El año 2005 se festejó, por todo lo alto, el cuarto centenario de la publicación de la primera parte del Quijote. Ya se sabe qué ocurrió entonces: publicaciones, ristras de páginas y páginas, tinta vertida con descaro y sin ella. Precisamente por la conmemoración, la revista de poesía editada por la Casa de América, La estafeta del Viento, editó una pequeña separata titulada Diccionario Quijotesco, donde numerosos autores (y algunos editores) valoraban ciertos conceptos y nombres del universo quijotesco. Como la novela misma de Cervantes, el diccionario en cuestión simulaba un pequeño caos donde la lucidez y el anacronismo se daban cita. A la reiteración de dictámenes ya clásicos, verbigracia, la frase final de la entrada escrita por Ángel González ("Una gran parte de la humanidad ve en él [en Don Quijote] la proyección de su propia imagen"), y a cierto regusto interpretativo heredado del período romántico europeo, me pareció ineludible contraponer una breve y punzante meditación de Rafael Cadenas que reproduzco a continuación (la entrada del poeta venezolano venía bajo el epígrafe Encantadores):
El libro principal de nuestro gran amigo Cervantes me parece hoy, en el fondo, una reivindicación de la realidad, la que de continuo le impone sus términos al protagonista derribándolo, abatiéndolo. Pero quienes la representan -Sancho, el cura, Sansón Carrasco y otros- son menos atrayentes, hasta considerados como anti-héroes, si bien ya se tiende a revisar ese modo de verlos. Ante sus constantes derrotas, don Quijote echa mano de un recurso lamentablemente usual en el ser humano: quitarse culpa, proyectándola en unos personajes invisibles, los encantadores, que "le mudan y truecan" sus cosas al valiente caballero. Pasa a ser víctima no de la imperiosa realidad, sino de encantamientos.

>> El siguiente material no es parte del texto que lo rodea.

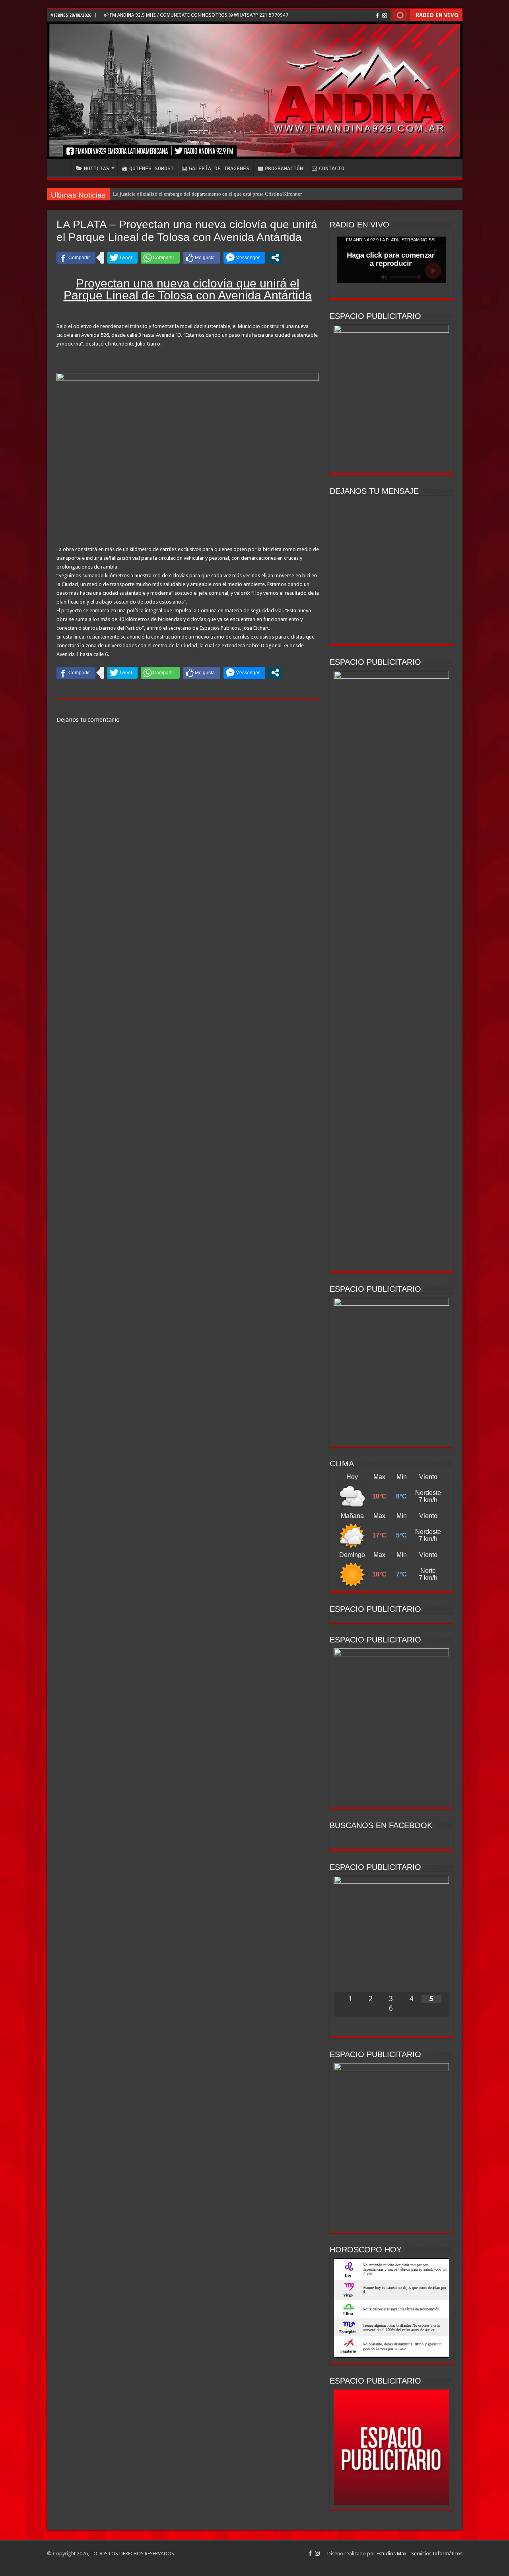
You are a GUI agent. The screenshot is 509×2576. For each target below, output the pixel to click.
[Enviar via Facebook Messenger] (244, 258)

Esa presencia contundente de la realidad es de lo más zen del libro. Oponerse a ella y sufrir derrota tras derrota lleva a la cordura. Me interesa este aspecto por lo actual del mecanismo psicológico de la proyección, que suelen usar tanto personas como gobiernos, y por permitirme señalar el hecho de que siempre se ha exaltado el ideal pero no se ha visto su irrealidad, lo que ha traído consecuencias imaginables.
Aquí cabría engarzar el problema que ha planteado históricamente el utopismo por ausencia de pragmatismo, precisamente. La cuestión es que Don Quijote no es un modelo a seguir, y el hecho de que nos parezca digno de admiración es ya un hecho sintomático. No se trata de ser el barbero o el cura, sino de una instancia que, en pos de valores ideales innegablemente deseables, se fundamente en una praxis posible, coherente. Don Quijote vivió loco y murió cuerdo, como él mismo reconoce. El problema es que, para llegar a trabajar por valores justos, haya debido concurrir en él la enajenación mental. No era locura el querer ser caballero andante, sino el ver gigantes donde no los había o juzgar rebaños de ovejas como ejércitos. Una célebre frase de Oscar Wilde es significativa al respecto: "Un mapa del mundo que no incluya Utopía no merece siquiera la pena mirarse, porque excluye el único país en el que la humanidad desembarca siempre. Y cuando la humanidad desembarca allí, observa y, viendo que existe un país mejor, larga velas. El progreso es la realización de la utopía". Esto es, la utopía es necesaria, porque ella sustenta en gran medida no sólo las ansias de la humanidad, sino porque su defensa ha posibilitado en gran medida el progreso (concepto que merecería una discusión aparte). No obstante, dicho progreso, aun bajo la órbita del utopismo, ha ido acompañado de fenómenos y acontecimientos deleznables, ominosos. Y esos crímenes los han obrado los mismos que decían defender los ideales utopistas. ¿Por qué hemos consentido que ocurriera tal desviación del recto ideal? Porque mientras los ideólogos vueltos criminales -o viceversa- organizaban sus fechorías, muchos se dejaban engañar viendo gigantes donde sólo había molinos, degollando simples e inocentes corderos influidos por el vocerío de los ideólogos criminales que, anegados ya en su propia paranoia conspiratoria, querían hacernos ver violentos ejércitos. En cierto sentido, no debemos tomar a don Quijote como modelo ético dado que podemos incurrir en creencias sustentadas, no en los principios planteados idealmente, sino en intereses sostenidos hábilmente por duques perversos disfrazados de salvadores de la humanidad.